Zur Haltung Pfarrer Niedners im sogenannten "Kirchenkampf" des Jahres 1933 steht in den KGN Juni 1983:
... So sollte die Kirche mit Gewalt dem Staate gleichgeschaltet werden. Nach dem Tod des Landesbischofs übernahm am 30. Juni der Dresdener Pfarrer Coch durch einen Handstreich das Landeskirchenamt. Er "beurlaubte" die rechtmäßigen Kirchenräte und übernahm "die Führung" der Landeskirche.

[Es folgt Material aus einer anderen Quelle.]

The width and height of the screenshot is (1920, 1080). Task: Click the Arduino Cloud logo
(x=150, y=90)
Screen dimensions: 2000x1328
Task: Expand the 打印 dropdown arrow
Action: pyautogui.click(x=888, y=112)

Am 10. Dezember 1933 veröffentlichte diese Kirchenleitung Thesen über den "neuen Kurs" der Kirche. Darin steht: Die Volkskirche bekennt sich zum Arierparagraphen. Sie sieht im Totalitätsanspruch des NS-Staates den Ruf Gottes zu Familie, Volk und Staat.
Das Alte Testament ist dem Neuen Testament untergeordnet. Man wollte ein deutsch geprägtes Christentum und anderes. Mit dieser Erklärung legten sich die neuen Machthaber fest und konnten in ihrem letztlich kirchenfeindlichen Denken besser erkannt werden.

 

Im ganzen Lande setzte eine Scheidung der Geister ein. Eine bekennende Kirche entwickelte sich. Auch der damalige Pfarrer unserer Gemeinde, Pfarrer Harald Niedner, schloß sich der Bekenntnisbewegung an, die sich in Sachsen um den Dresdener Superintendenten und späteren Landesbischof Hugo Hahn sammelte. Pfarrer Niedner weigerte sich oft, Geldsammlungen abzuliefern, deren Zweck nicht zu durchschauen war. Er wurde daher mit verhältnismäßig hohen Geldstrafen belegt. Weitere Aktivitäten, die urkundlich belegt sind, sind Eingaben, so die von 36 Einwohnern Dretschens vom 8. 10. 1935 an den Kirchenminister in Berlin, Dr. Kerrl; in ihr wurde gefordert, die deutsch-christliche Kirchenleitung unter Coch abzuberufen, weil sie "für glaubenstreue Kirchgemeindeglieder nicht mehr tragbar ist".